I took the audio out, but my son made a comment when we were in the pen. He said he didn't think he had ever seen a real sheep before, my son is 27. We don't get to the country much.

Most likely the closest Jax will ever come to a Sheep again might be a Lamb bone from World market or watch them on TV. People have this notion that because we live in Texas, we all have ranches, not so where Jax, Peyt and I live.

We're not going for any World record Herding title here, it was just a fun day out with my dog and my son. It was just that and nothing more. We went to see this lady from a referral I got from another trainer. She was available yesterday and it was nice out and we went.

I agree it could have been more controlled at the end.

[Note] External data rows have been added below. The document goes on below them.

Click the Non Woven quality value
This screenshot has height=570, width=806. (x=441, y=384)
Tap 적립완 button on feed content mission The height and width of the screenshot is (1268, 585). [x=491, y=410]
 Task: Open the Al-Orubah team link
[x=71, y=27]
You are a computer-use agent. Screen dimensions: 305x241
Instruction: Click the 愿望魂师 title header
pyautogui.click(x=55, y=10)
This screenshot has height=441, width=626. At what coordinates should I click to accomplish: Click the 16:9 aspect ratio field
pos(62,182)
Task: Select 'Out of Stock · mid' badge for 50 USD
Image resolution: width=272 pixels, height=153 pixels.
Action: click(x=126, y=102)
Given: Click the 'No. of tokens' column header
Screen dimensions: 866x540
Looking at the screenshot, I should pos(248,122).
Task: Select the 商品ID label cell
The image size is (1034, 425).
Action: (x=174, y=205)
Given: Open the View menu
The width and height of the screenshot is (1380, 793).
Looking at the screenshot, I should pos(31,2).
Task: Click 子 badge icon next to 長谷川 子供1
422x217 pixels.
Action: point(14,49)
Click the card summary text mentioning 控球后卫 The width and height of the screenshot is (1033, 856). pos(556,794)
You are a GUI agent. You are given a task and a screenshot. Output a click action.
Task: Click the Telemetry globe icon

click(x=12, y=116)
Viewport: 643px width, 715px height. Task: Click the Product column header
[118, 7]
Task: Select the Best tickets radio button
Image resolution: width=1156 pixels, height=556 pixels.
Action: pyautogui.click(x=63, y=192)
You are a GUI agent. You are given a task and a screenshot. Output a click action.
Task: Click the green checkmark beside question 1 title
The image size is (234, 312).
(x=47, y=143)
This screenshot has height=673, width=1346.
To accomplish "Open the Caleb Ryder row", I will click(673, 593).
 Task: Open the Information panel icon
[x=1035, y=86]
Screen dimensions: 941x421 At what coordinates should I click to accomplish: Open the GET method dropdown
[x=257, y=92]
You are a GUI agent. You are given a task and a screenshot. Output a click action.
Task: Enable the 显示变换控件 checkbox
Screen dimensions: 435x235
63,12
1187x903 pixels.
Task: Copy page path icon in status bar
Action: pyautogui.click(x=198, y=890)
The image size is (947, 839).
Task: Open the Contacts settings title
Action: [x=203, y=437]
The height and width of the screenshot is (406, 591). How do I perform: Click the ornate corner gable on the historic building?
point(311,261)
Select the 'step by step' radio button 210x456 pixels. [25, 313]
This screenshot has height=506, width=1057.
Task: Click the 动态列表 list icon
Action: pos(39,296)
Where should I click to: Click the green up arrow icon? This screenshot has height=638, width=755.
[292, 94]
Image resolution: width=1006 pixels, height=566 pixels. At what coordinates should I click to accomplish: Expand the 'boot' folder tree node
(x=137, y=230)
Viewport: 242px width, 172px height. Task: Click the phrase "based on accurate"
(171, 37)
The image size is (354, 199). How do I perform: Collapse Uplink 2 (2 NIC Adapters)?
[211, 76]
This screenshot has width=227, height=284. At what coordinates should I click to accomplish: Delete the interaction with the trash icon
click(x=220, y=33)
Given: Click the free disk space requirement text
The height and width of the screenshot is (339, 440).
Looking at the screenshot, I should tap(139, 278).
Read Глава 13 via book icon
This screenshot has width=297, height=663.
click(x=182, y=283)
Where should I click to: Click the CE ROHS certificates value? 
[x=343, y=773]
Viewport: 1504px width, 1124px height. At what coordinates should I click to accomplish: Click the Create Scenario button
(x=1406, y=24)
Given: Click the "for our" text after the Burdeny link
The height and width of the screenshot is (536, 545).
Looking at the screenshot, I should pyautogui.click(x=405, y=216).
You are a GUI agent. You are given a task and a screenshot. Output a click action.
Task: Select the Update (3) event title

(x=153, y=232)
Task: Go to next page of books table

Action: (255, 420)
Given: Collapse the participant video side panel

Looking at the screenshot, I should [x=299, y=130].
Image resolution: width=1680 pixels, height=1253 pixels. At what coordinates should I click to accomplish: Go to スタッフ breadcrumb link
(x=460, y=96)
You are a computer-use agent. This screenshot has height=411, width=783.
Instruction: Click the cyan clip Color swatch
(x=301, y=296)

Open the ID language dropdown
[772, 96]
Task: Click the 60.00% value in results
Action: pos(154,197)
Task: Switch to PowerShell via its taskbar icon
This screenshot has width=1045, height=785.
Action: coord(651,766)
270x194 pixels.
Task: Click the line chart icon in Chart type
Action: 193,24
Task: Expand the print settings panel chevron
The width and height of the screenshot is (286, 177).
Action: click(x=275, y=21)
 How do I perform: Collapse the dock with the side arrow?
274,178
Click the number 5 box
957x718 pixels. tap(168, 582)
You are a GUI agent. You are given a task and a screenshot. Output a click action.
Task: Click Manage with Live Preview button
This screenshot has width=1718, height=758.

I was shocked at the intensity but it was what it was and I've told you everything noteworthy the lady told me.

I'm not here to defend her, or care one way or the other, but she did say that if I decided to take lessons that it would be the last time Jax was off leash without control. We're not taking lessons so that didn't make the first post in this thread.

As far as the alpha test, she told me that I would not understand what she was asking me to do, just do it and she would explain later. When she explained it to me she sounded convincing. I'm accustomed now to the trainers adding their own twists to the tests ( see Jax CGC) so this was nothing new. What-ever. She also said one of the first things we would learn in class is something called "Key" or "Keying" or something. No clue or care what that means.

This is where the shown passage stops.